[Task statement]
In the material below, find each line that contains the word "agent" and copy it.

[Listed entries]

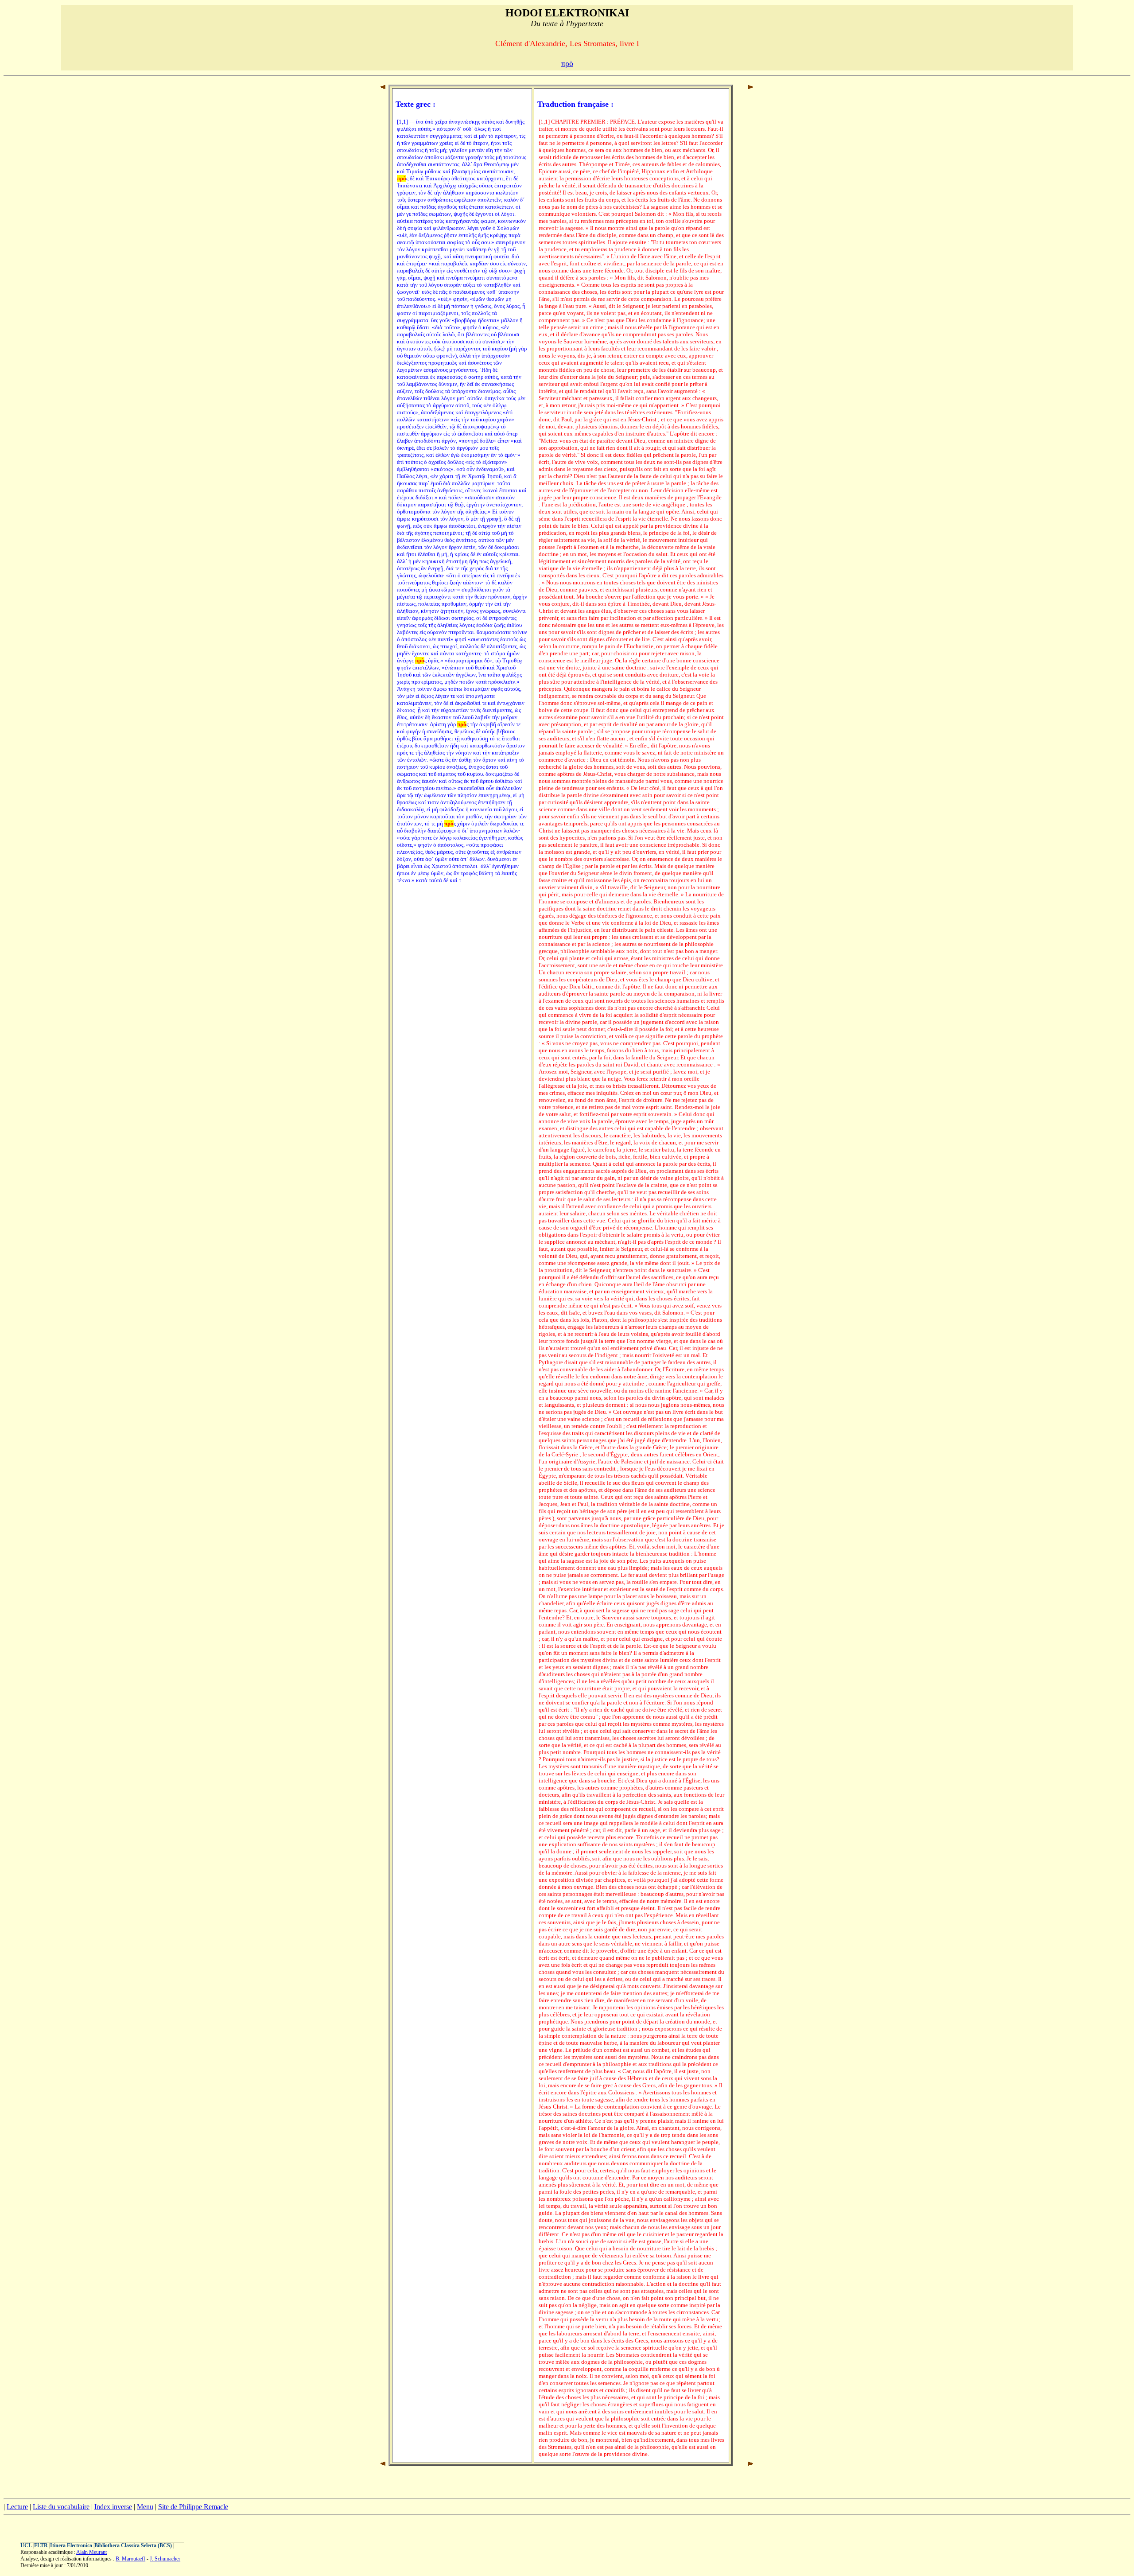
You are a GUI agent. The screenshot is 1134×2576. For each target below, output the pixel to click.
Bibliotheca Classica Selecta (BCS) (133, 2545)
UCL (26, 2545)
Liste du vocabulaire (61, 2506)
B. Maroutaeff (130, 2559)
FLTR (41, 2545)
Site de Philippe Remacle (193, 2506)
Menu (145, 2506)
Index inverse (113, 2506)
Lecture (17, 2506)
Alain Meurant (91, 2552)
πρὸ (567, 63)
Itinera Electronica (71, 2545)
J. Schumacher (165, 2559)
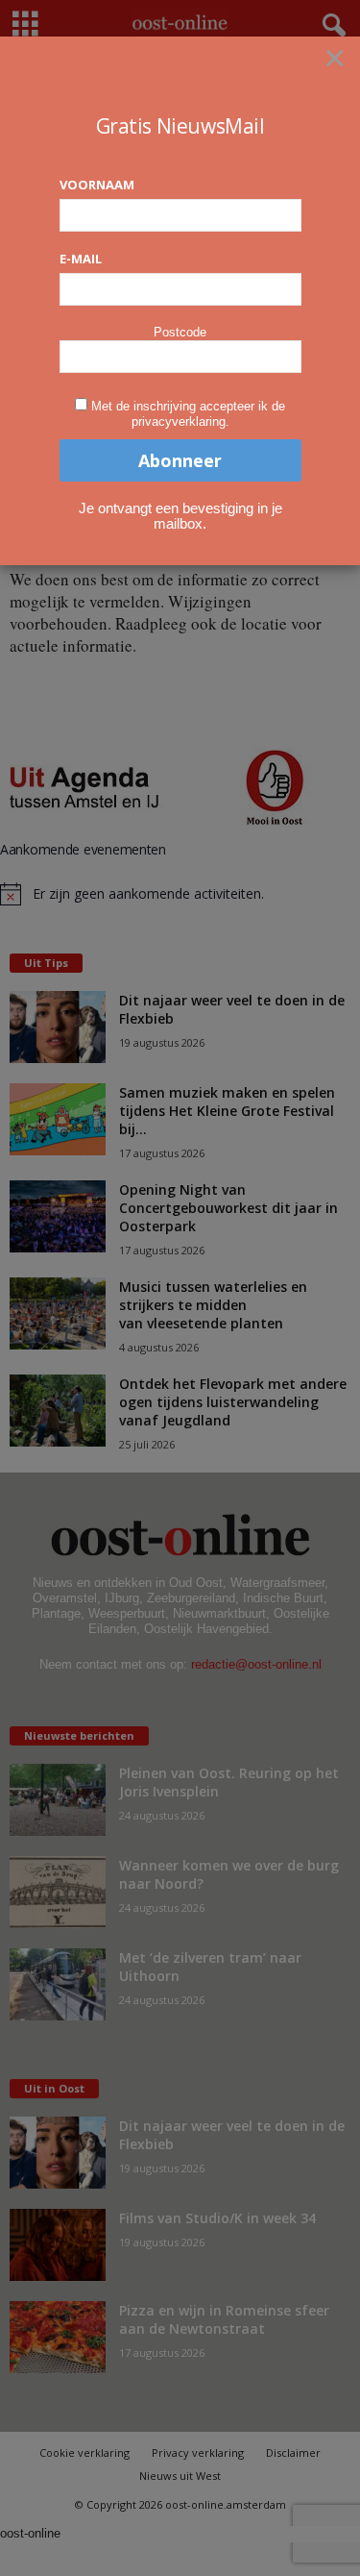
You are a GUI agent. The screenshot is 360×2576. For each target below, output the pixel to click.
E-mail (81, 258)
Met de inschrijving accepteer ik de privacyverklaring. (188, 414)
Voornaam (97, 184)
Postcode (180, 332)
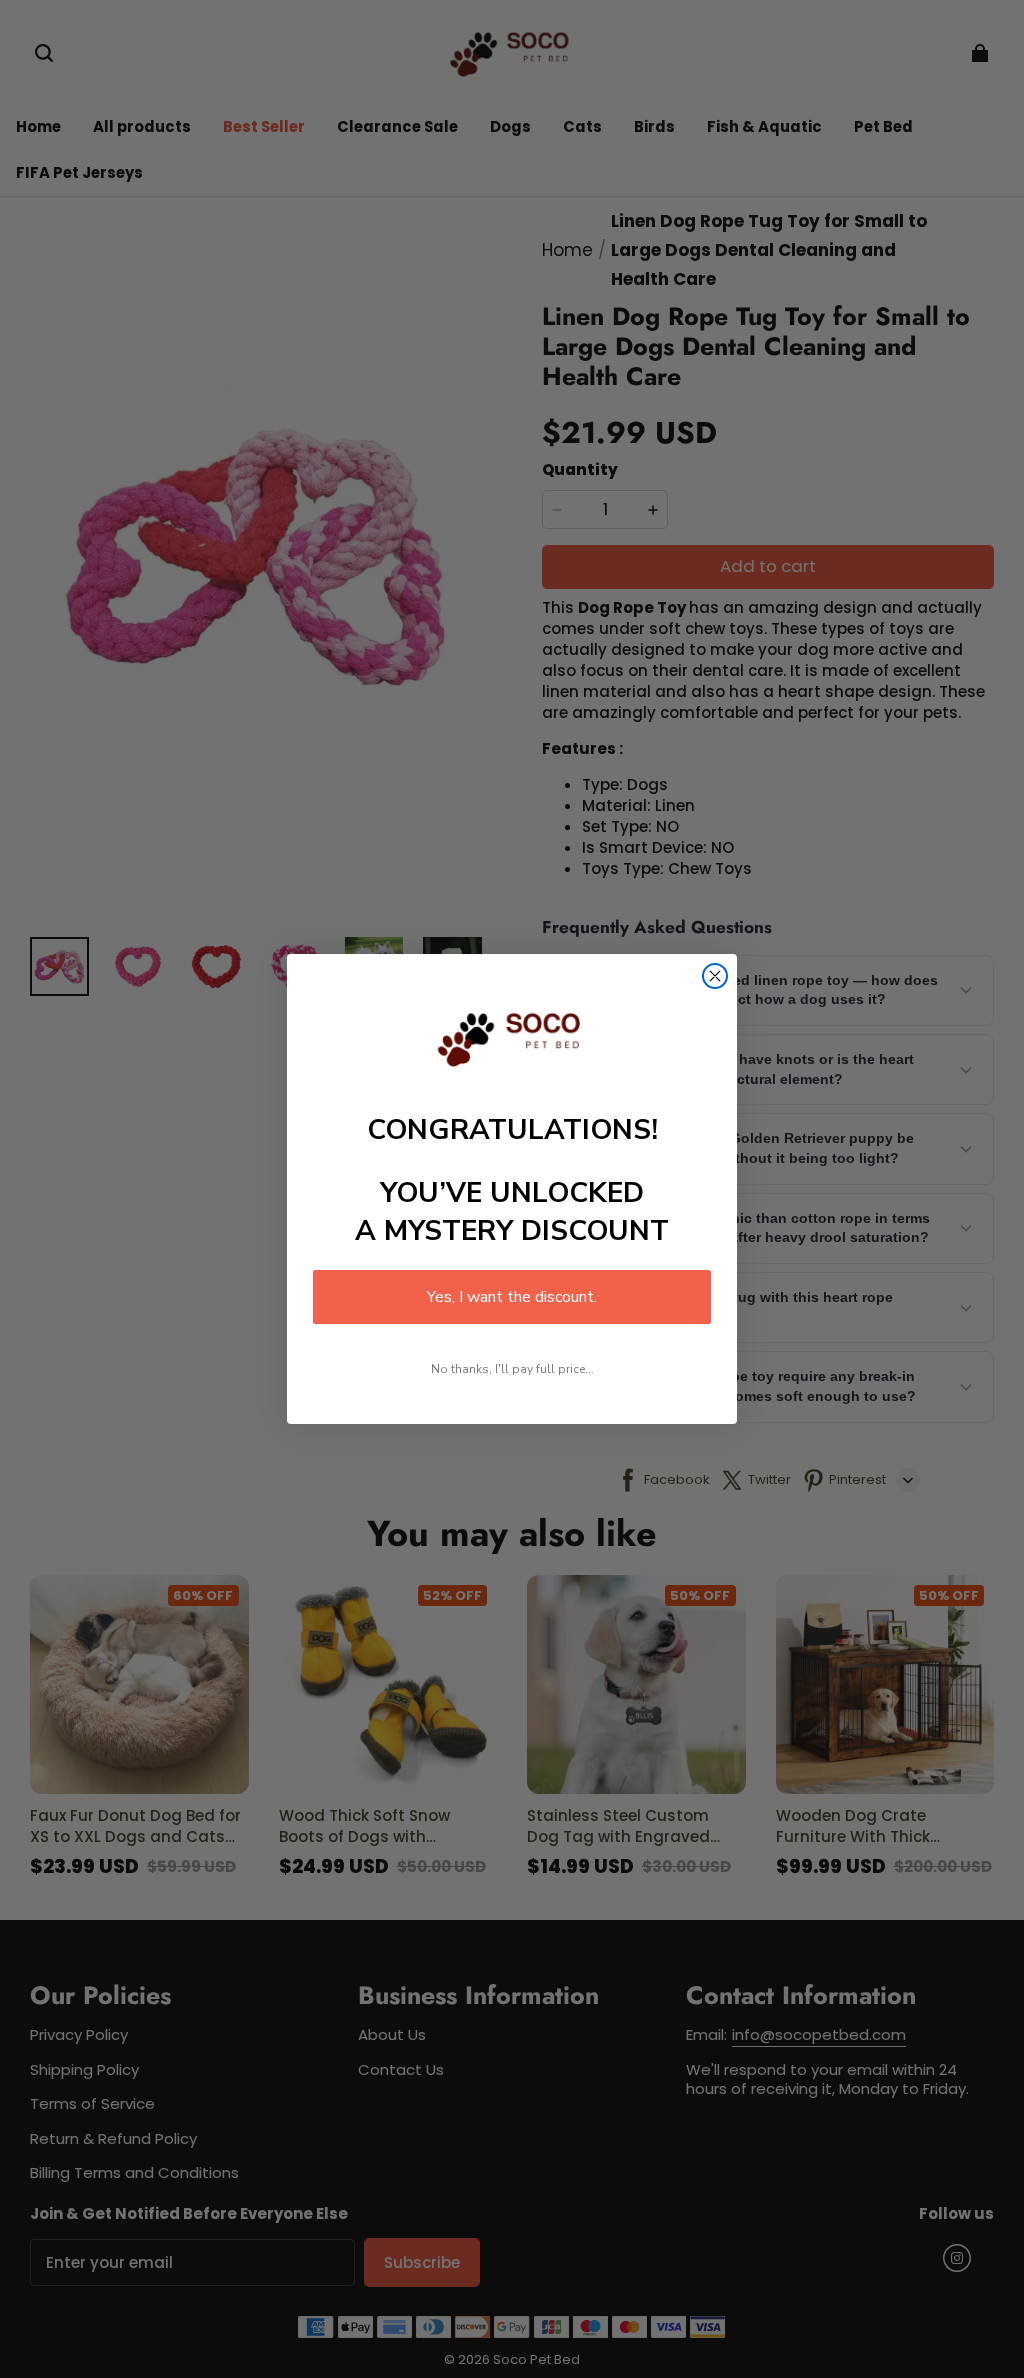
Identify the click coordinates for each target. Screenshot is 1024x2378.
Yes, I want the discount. (512, 1297)
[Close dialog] (715, 976)
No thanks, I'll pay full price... (512, 1369)
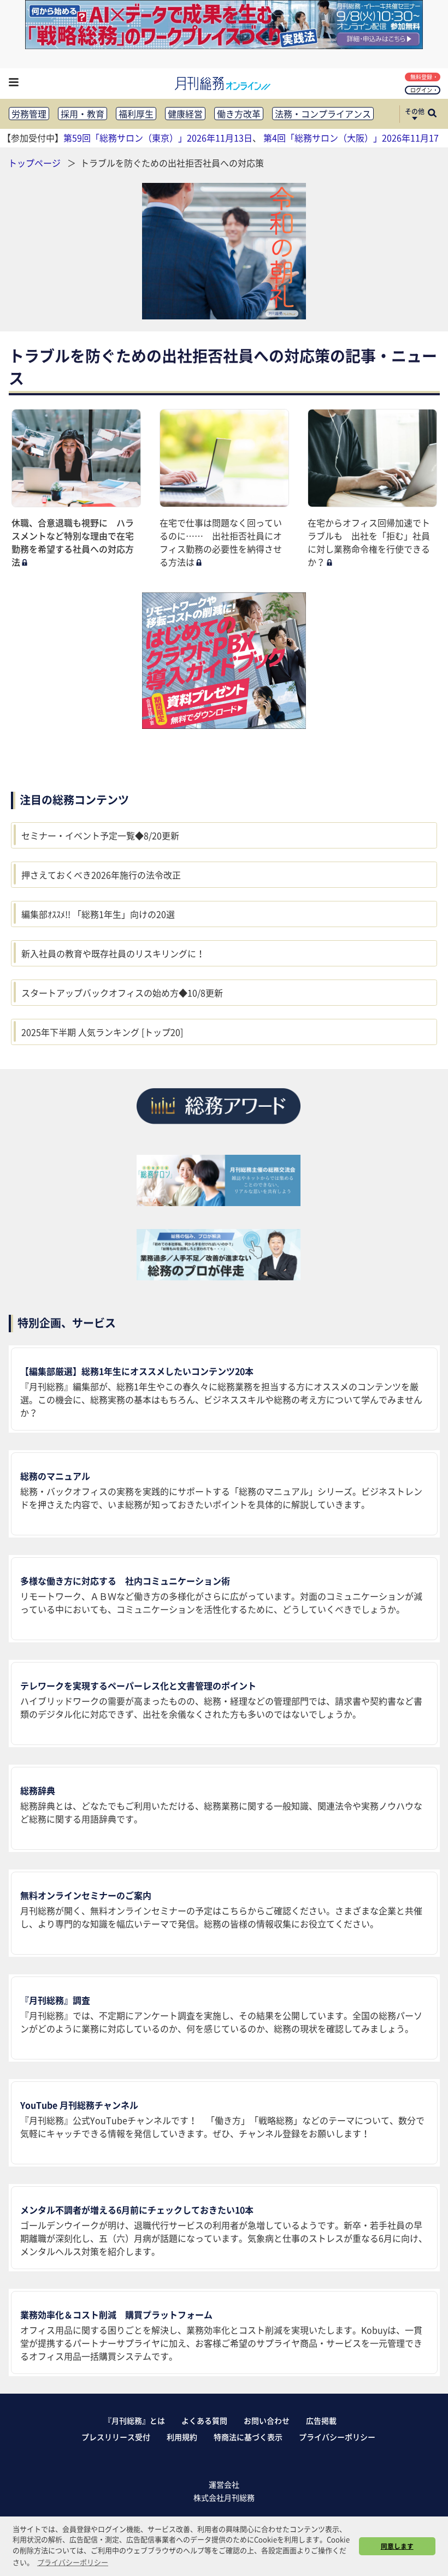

[Exercise solution]
You are a GUI agent. The screenshot is 1134×2576. For each target below, output the pixel to click.
You are a GUI agent. The screenshot is 360×2576. For each target below, output the pixel to click.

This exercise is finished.